Calificaciones: sin tener referencia del autor, cada miembro del jurado puntúa sabor, presentación, empleo de ingredientes autóctonos y temperatura del plato.

Los platos ganadores: el plato de David Medina (tradicional), consistió en un paté elaborado con pollo de campo, huevos camperos e higaditos del pollo. Remataba con verduras en mermelada.
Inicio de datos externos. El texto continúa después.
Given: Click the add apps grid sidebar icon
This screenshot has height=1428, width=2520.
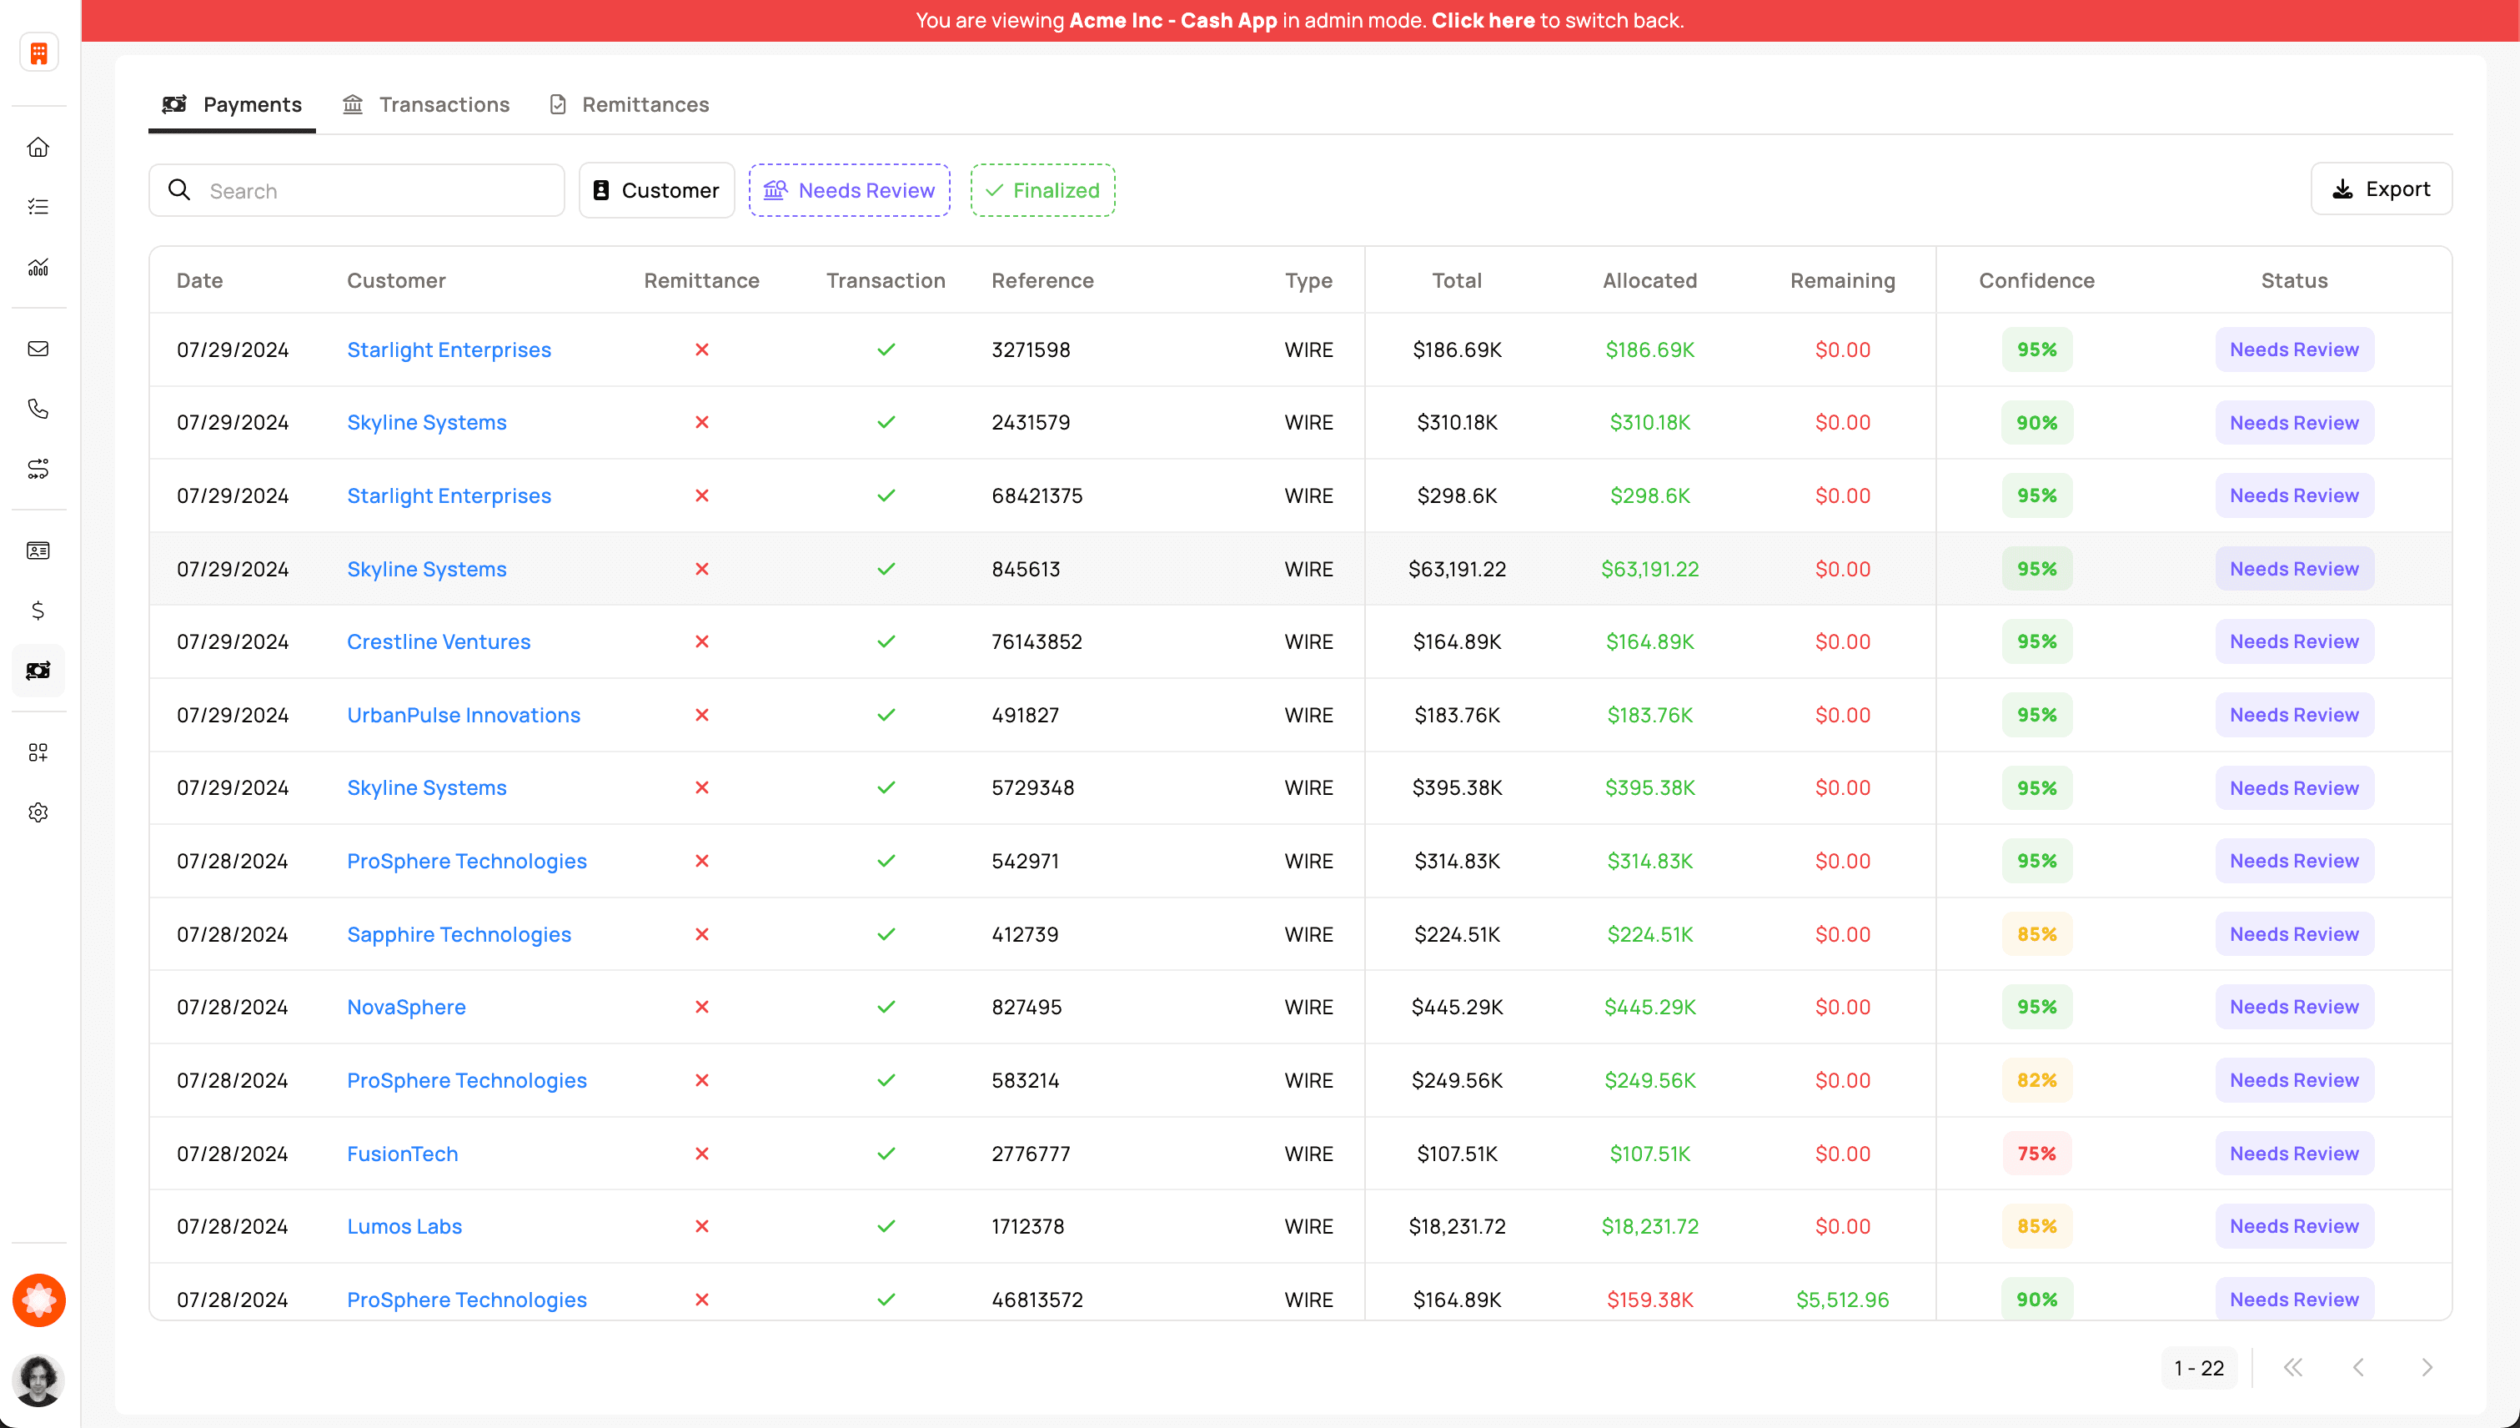Looking at the screenshot, I should [38, 752].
La creación de Sandro Gil mostraba en su plato “Nuestras Raíces” un guiso de truchas con jamón dentro del hueco de un tuétano de ternera, que se remataba con una especie de galleta imitando a un árbol, hecha de huevos de campo y de huevas de trucha.

Autoridades: asistieron la presidenta de la Diputación de Cádiz –entidad organizadora- , el presidente de la Mancomunidad de Municipios de la Sierra de Cádiz, entidad representativa comarcal y varios Alcaldes de la zona.

Entrega de premios: el periodista Pepe Monforte –Cosas de Comé- entregó el premio a la cocina tradicional a David Medina; y Alejandro Giménez –Universo Santi- lo dio a Sandro Gil, por su cocina innovadora. 

Conclusiones: ChefSierra está siendo un escaparate gastronómico, cultural y turístico de esta comarca de Cádiz. Pero además, ha conseguido crear por sí solo un espacio humano formado por cocineros con ilusión. Se trata de una marca que puede dar mucho más de sí. Y, sobre todo, porque está sirviendo para despertar la conciencia de grupo entre los Chefs participantes, saliendo de los límites de sus propios municipios, para sentirse parte de la comarca. Un colectivo más potente que las individualidades personales. 

El fenómeno Chef Sierra es mucho más que los cocineros que participan.